JOURNAL OF EMERGING TECHNOLOGIES IN WEB INTELLIGENCE, VOL. 4, NO. 3, AUGUST 2012
297
An International Comparison on Need Analysis
of Web Counseling System Design
Takaaki GOTO
Graduate School of Informatics and Engineering, The University of Electro-Communications, Japan
Email: gototakaaki@uec.ac.jp
Chieko KATO, Futoshi SUGIMOTO, Kensei TSUCHIDA
Department of Information Sciences and Arts, Toyo University, Japan
Email: {kato-c, f sugi, kensei}@toyo.jp
Abstract— Recently, more people are working abroad, and
there is an increasing number of people with mental health
problems. It is very difficult to find a place to get treatment,
therefore online counseling is becoming more and more
popular these days. We are making an online web counseling
system to support the mental health of people working
abroad. The design of this web counseling site needs to be in
color, and the screen is all they can see, and people who look
at a web site may be alerted about something hidden, so what
they see on this screen should help them feel comfortable and
be encouraged to try online counseling. We researched the
way online counseling is conducted in foreign countries. We
noticed that the color of this web counseling site is different
depending on which country you are from. When it comes
to web counseling, color is definitely important.

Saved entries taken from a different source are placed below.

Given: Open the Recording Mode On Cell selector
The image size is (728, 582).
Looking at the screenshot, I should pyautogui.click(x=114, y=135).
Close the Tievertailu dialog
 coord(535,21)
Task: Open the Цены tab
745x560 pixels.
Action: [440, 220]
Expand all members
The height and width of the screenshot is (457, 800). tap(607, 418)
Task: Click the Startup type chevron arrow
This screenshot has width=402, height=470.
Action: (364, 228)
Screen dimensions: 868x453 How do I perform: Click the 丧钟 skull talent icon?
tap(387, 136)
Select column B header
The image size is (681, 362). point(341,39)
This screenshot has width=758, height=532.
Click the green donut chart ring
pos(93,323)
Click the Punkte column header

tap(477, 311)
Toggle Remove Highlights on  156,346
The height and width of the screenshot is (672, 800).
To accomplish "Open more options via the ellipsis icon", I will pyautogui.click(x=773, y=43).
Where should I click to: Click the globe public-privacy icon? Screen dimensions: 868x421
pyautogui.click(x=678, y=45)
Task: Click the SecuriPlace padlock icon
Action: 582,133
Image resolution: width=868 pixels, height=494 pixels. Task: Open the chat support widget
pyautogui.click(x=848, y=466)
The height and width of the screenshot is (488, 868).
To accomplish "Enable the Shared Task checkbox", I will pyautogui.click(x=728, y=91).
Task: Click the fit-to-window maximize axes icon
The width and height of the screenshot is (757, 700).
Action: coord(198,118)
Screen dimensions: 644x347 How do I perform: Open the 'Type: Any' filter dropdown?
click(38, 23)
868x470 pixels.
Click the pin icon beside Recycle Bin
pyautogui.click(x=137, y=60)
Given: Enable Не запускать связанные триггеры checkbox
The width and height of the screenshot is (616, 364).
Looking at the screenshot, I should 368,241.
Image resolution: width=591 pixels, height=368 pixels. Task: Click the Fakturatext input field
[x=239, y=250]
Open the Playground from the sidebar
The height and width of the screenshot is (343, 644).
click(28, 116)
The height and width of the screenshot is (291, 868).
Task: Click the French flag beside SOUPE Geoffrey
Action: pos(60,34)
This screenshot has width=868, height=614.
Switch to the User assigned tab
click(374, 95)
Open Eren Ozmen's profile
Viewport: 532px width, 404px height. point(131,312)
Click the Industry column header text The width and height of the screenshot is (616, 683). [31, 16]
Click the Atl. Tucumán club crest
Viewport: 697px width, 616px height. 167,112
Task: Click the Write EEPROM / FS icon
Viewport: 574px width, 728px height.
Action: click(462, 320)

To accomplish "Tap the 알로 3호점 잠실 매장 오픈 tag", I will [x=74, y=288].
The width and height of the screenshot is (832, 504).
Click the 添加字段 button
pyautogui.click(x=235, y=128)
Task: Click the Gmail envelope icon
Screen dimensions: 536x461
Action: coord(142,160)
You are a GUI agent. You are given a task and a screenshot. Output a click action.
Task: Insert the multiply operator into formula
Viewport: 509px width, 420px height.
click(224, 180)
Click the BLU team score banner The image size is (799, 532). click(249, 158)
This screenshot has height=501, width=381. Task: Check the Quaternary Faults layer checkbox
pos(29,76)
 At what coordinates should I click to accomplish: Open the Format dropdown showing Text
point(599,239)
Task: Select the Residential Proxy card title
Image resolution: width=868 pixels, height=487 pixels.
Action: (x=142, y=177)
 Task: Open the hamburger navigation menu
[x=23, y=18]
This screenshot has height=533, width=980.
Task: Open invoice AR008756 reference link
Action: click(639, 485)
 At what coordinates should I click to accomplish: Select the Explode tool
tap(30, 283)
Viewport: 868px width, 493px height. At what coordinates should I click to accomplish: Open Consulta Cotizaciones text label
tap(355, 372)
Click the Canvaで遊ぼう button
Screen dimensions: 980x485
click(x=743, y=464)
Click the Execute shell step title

Index Terms— web counseling, design, analysis of variance,
international comparison
I. I NTRODUCTION
According to figures released by the Foreign Affairs
Ministry, since 2005 Japanese people living abroad has
topped ten million and is increasing year by year[1].
Also, there are a lot of foreigners living in and visiting
Japan, especially from the U.S and China [2], [3]. People
living in foreign countries face many problems, such as
language, culture, human relationships and having to live
alone away from their families. This causes mental health
problems. We organized a project team to support those
people working abroad. Our team has professionals, who
help out with legal matters, computer technology, psychological problems and nursing [4], [5]. Online counseling
is very useful, and can often be accessed by people living
far away and in their own language. For example, Chinese
and English speaking people living in Japan can get help,
even if they don ’t speak Japanese. Japanese people living
abroad in a remote area where there are no psychiatrists
or psychologists can also seek counseling online.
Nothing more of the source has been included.